Answer
a. $\frac{p}{q}=\pm1,\pm2,\pm1/2,\pm1/4$
b. $1$, $1$; see explanations.
c. $x=\pm\frac{1}{2}$
d. $x=\pm\sqrt 2i$ (and the zeros from c).
Work Step by Step
a. Given the equation
$4x^4+7x^2-2=0$
we have
$p=\pm1,\pm2, q=\pm1,\pm2,\pm4$
and the possible rational zeros (roots) are
$\frac{p}{q}=\pm1,\pm2,\pm1/2,\pm1/4$
b.
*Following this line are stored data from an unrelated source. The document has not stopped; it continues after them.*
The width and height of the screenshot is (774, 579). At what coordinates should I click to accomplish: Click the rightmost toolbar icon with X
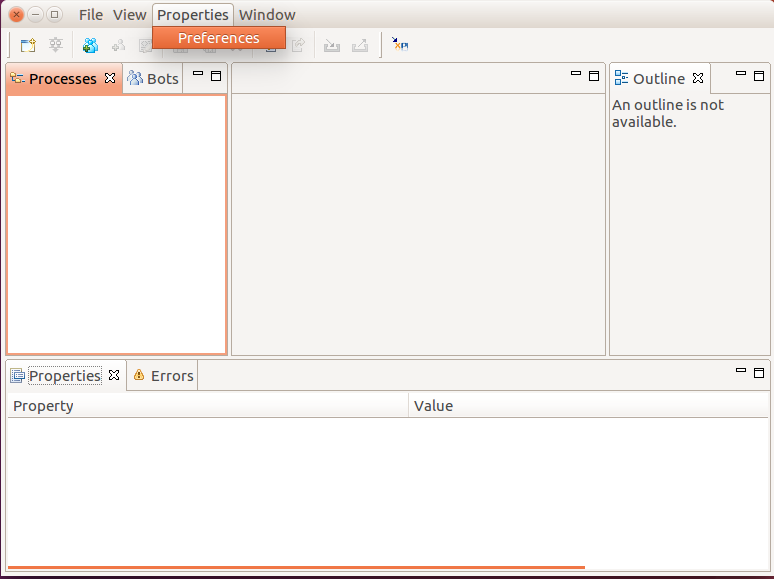click(400, 45)
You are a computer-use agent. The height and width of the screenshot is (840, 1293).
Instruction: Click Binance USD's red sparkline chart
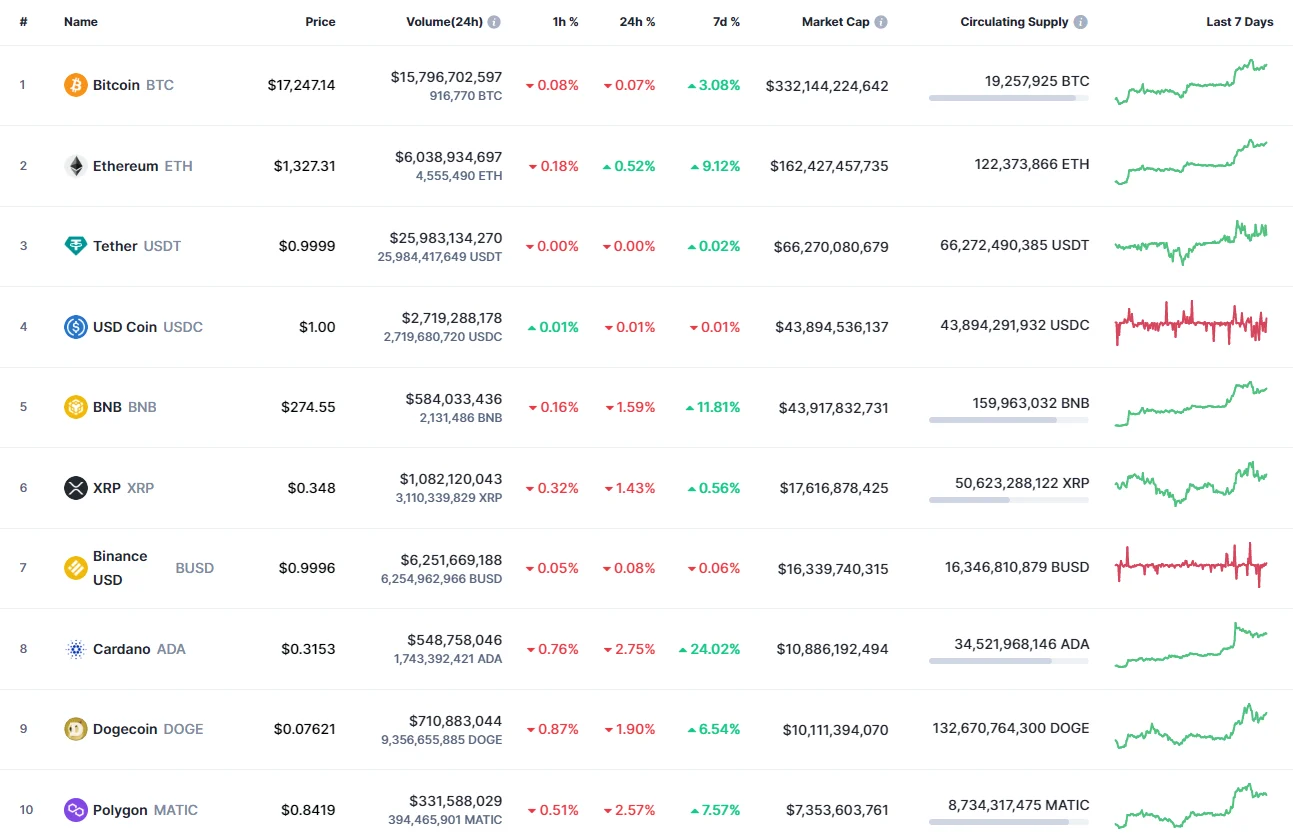[x=1190, y=568]
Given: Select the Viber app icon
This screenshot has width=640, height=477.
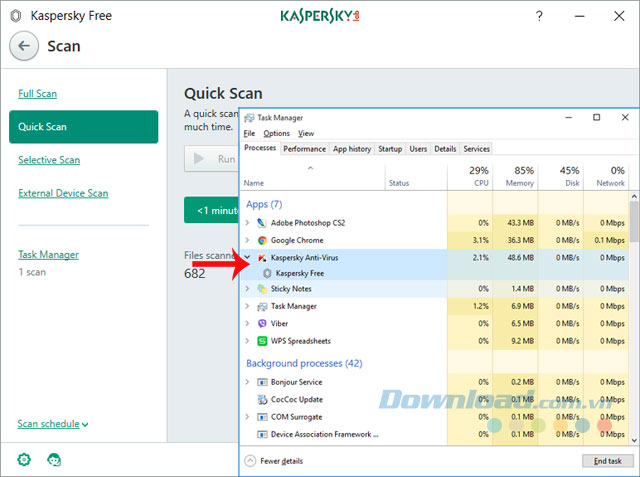Looking at the screenshot, I should (x=261, y=324).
There is 1 sign change in the equation and based on Descartes’s Rule of Signs, we can determine the possible number of positive real zeros to be $1$
We examine
$f(-x)=4(-x)^4+7(-x)^2-2=4x^4+7x^2-2$
We can find 1 sign change and based on Descartes’s Rule of Signs, we can determine that the number of negative real zeros is $1$.
c. We can use synthetic division to find two roots as $x=\pm\frac{1}{2}$, as shown in the figure.
d. Part (c) gives a quotient of $4x^2+8=4(x^2+2)$; thus the other two roots are $x=\pm\sqrt 2i$ (and the zeros from c).